What you have to do
Would you print all of the records below exactly, without skipping any?

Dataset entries

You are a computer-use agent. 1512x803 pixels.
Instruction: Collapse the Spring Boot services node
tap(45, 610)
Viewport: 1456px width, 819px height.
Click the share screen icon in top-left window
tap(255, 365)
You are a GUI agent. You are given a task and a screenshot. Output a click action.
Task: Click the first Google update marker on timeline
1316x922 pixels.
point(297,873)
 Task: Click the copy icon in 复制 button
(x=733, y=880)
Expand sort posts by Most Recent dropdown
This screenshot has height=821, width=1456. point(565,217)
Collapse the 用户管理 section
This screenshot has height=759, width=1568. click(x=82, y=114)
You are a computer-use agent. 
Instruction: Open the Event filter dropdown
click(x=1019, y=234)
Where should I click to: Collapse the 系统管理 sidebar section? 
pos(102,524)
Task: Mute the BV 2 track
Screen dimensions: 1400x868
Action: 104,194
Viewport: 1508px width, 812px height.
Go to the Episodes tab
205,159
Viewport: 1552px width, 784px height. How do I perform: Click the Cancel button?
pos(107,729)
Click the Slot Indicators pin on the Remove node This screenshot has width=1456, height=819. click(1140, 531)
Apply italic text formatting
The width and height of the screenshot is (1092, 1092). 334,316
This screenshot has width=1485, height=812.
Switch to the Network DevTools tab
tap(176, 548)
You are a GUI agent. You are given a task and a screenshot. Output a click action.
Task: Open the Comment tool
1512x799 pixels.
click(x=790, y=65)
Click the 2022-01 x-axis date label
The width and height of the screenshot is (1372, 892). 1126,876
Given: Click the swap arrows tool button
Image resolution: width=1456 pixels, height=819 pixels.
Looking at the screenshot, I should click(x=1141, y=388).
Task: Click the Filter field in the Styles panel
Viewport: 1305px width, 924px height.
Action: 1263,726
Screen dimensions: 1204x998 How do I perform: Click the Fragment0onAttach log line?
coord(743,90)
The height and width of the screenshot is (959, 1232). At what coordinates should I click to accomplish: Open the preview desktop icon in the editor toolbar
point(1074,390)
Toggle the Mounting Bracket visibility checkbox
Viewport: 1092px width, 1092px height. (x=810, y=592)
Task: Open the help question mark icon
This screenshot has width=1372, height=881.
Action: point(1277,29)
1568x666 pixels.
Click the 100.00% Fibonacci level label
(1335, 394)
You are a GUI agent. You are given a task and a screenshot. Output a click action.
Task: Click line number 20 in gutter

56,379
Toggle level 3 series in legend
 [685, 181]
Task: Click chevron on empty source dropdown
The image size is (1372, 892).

Your solution
You are a computer-use agent. 1512x803 pixels.
Instruction: Collapse the Spring Boot services node
tap(45, 610)
Viewport: 1456px width, 819px height.
Click the share screen icon in top-left window
tap(255, 365)
You are a GUI agent. You are given a task and a screenshot. Output a click action.
Task: Click the first Google update marker on timeline
1316x922 pixels.
point(297,873)
 Task: Click the copy icon in 复制 button
(x=733, y=880)
Expand sort posts by Most Recent dropdown
This screenshot has height=821, width=1456. point(565,217)
Collapse the 用户管理 section
This screenshot has height=759, width=1568. click(x=82, y=114)
You are a computer-use agent. 
Instruction: Open the Event filter dropdown
click(x=1019, y=234)
Where should I click to: Collapse the 系统管理 sidebar section? 
pos(102,524)
Task: Mute the BV 2 track
Screen dimensions: 1400x868
Action: 104,194
Viewport: 1508px width, 812px height.
Go to the Episodes tab
205,159
Viewport: 1552px width, 784px height. How do I perform: Click the Cancel button?
pos(107,729)
Click the Slot Indicators pin on the Remove node This screenshot has width=1456, height=819. click(1140, 531)
Apply italic text formatting
The width and height of the screenshot is (1092, 1092). 334,316
This screenshot has width=1485, height=812.
Switch to the Network DevTools tab
tap(176, 548)
You are a GUI agent. You are given a task and a screenshot. Output a click action.
Task: Open the Comment tool
1512x799 pixels.
click(x=790, y=65)
Click the 2022-01 x-axis date label
The width and height of the screenshot is (1372, 892). 1126,876
Given: Click the swap arrows tool button
Image resolution: width=1456 pixels, height=819 pixels.
Looking at the screenshot, I should click(x=1141, y=388).
Task: Click the Filter field in the Styles panel
Viewport: 1305px width, 924px height.
Action: 1263,726
Screen dimensions: 1204x998 How do I perform: Click the Fragment0onAttach log line?
coord(743,90)
The height and width of the screenshot is (959, 1232). At what coordinates should I click to accomplish: Open the preview desktop icon in the editor toolbar
point(1074,390)
Toggle the Mounting Bracket visibility checkbox
Viewport: 1092px width, 1092px height. (x=810, y=592)
Task: Open the help question mark icon
This screenshot has width=1372, height=881.
Action: point(1277,29)
1568x666 pixels.
Click the 100.00% Fibonacci level label
(1335, 394)
You are a GUI agent. You are given a task and a screenshot. Output a click action.
Task: Click line number 20 in gutter

56,379
Toggle level 3 series in legend
 [685, 181]
Task: Click chevron on empty source dropdown
The image size is (1372, 892).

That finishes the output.